Un travailleur hors-norme

Jean Hatzfeld dit avoir été "surtout impressionné par les récits de ses films" et par "sa manière de travailler", son "travail gigantesque", les "350 heures de rush" et les "14 années de travail", et plus encore le "travail qu'il y a eu en amont, c'est-à-dire un travail qui est exemplaire, qui est absolument magnifique, et qui est exemplaire pour tous les gens qui travaillent notamment les journalistes, les documentaires, même les gens de fiction, la phase des recherches", explique Jean Hatzfeld.

Le journaliste rappelle cette phrase du réalisateur : "On ne peut poser des questions que sur des sujets qu'on connaît en profondeur."  Pour Jean Hatzfeld, Claude Lanzmann "a travaillé, il s'est imprégné, il a visité, il a visualisé", c'était extraordinaire et du coup ça donne une force à ses récits qui est quasiment magique. Une densité dans les mots, simples, mais qui ne viennent pas du ciel, qui viennent d'un travail qu'il a fait en amont", dit-il en saluant les "images" et les "paroles inouïes" collectées par Claude Lanzmann.

Au-delà d'une capacité de travail hors-norme, le philosophe Patrice Maniglier décèle chez Lanzmann un désir d'"incorporer notre savoir historique abstrait sur la Shoah mais aussi sur l'ensemble du XXe siècle, qui est quand même une expérience que l'humanité a traversé." 

Aujourd'hui, on a tendance à oublier ce qu'était le XXe siècle, son extrême violence. Lanzmann était finalement à la fois le plus profond et le dernier des grands témoins du XXe siècle

Patrice Maniglier, philosophe

franceinfo

"Shoah", la vraie découverte de l'Holocauste

Lors de sa sortie en 1985, le film Shoah fait prendre conscience de la réalité de l'Holocauste. "Il évite les facilités de l'ordre de l'information ou de l'archive", confie ainsi Patrice Maniglier à propos du film-documentaire."Il y a d'ailleurs un plan incroyable dans lequel il rentre dans un des trains de la mort pour faire un plan de l'intérieur, c'est-à-dire du point de vue des morts. C'est caractéristique de Lanzmann, qui est un homme de transgression", décrit ce dernier.

Pour le philosophe, Lanzmann était prêt "à un certain nombre de transgressions pour faire surgir la vérité, non pas au sens d'un ensemble d'informations qu'on pourrait colporter mais au sens de quelque chose qui traverse notre vie, notre expérience et notre sentiment." "Il a compris assez tôt que le cinéma lui permettait de faire ça", conclut ce dernier.

===============

- [CONSIGNE]:
Dans l'extrait consacré à Claude Lanzmann, combien d'heures de rush Jean Hatzfeld évoque-t-il, s'il vous plaît ?

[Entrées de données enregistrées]
===============

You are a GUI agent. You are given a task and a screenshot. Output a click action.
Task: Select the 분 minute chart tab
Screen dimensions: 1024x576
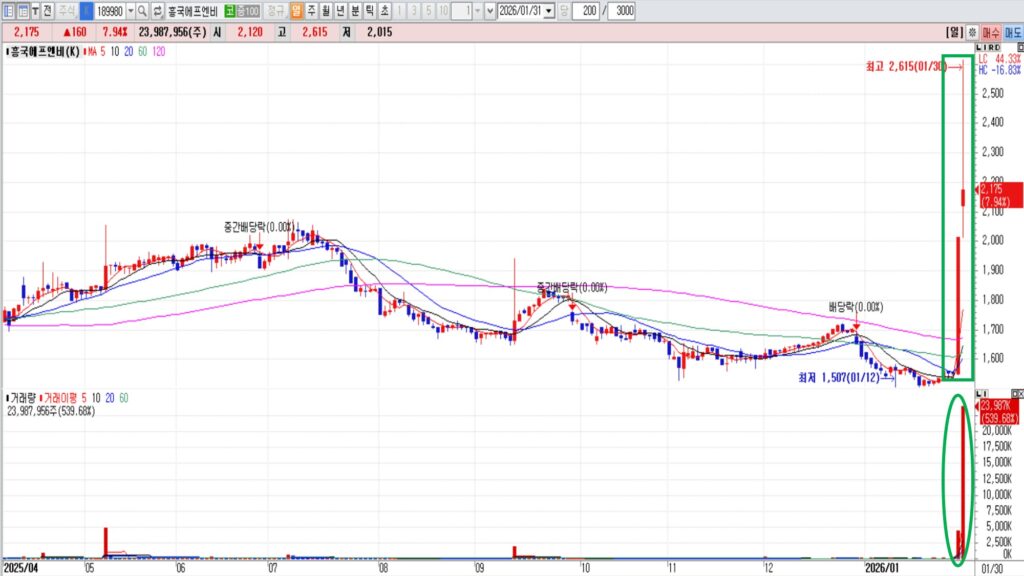pos(355,10)
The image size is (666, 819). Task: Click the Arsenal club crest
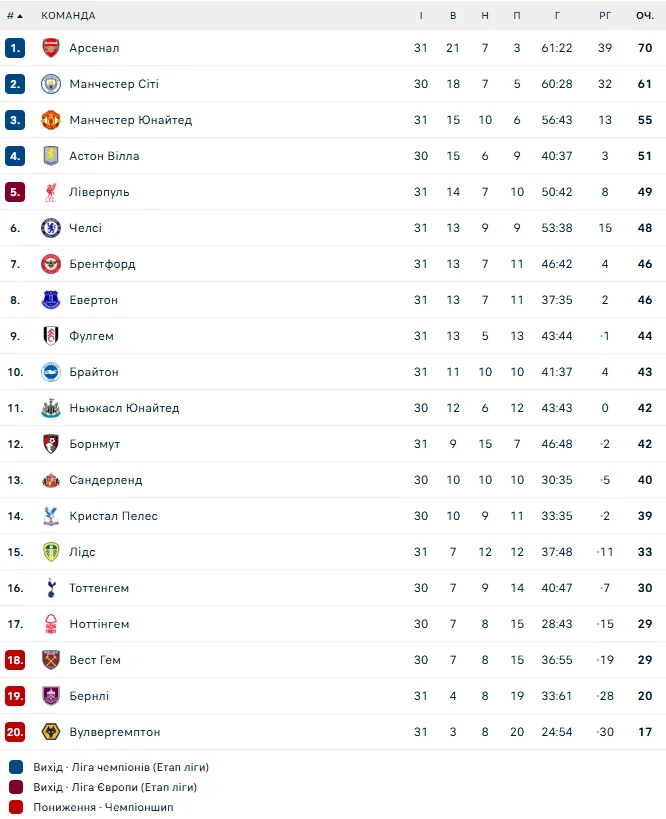(51, 48)
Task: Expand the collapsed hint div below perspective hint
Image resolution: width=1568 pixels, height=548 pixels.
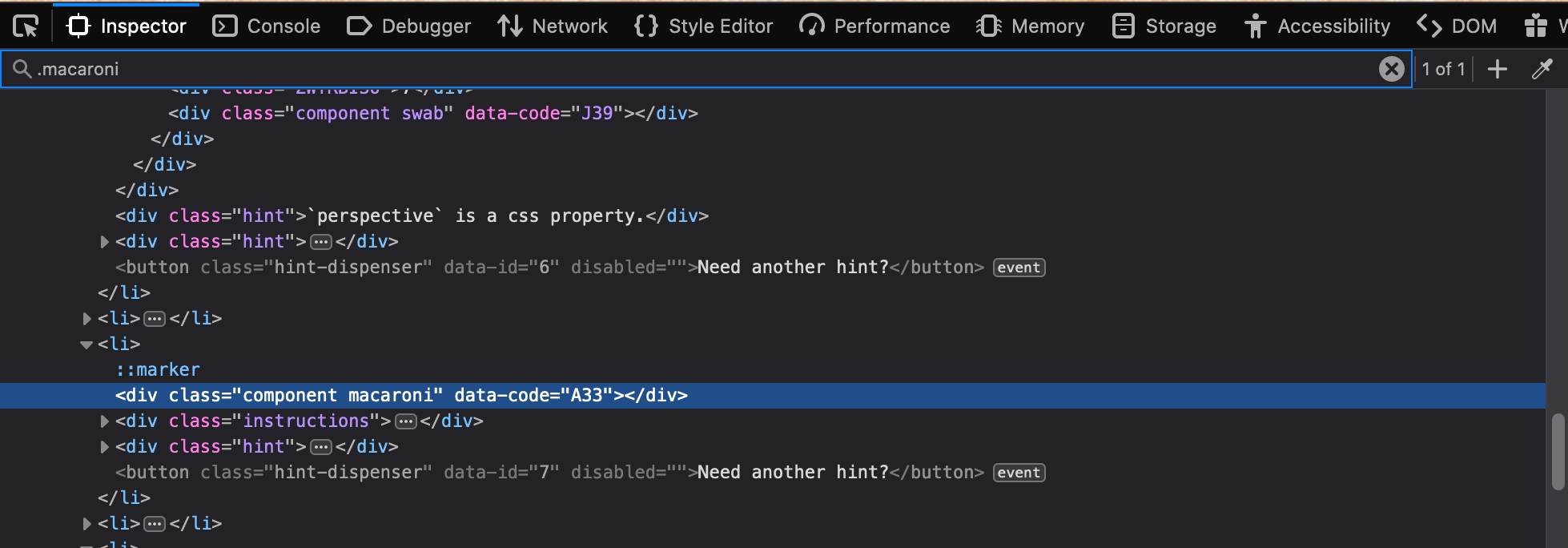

===============

- [RÉPONSE RÉDIGÉE]:
Jean Hatzfeld évoque 350 heures de rush.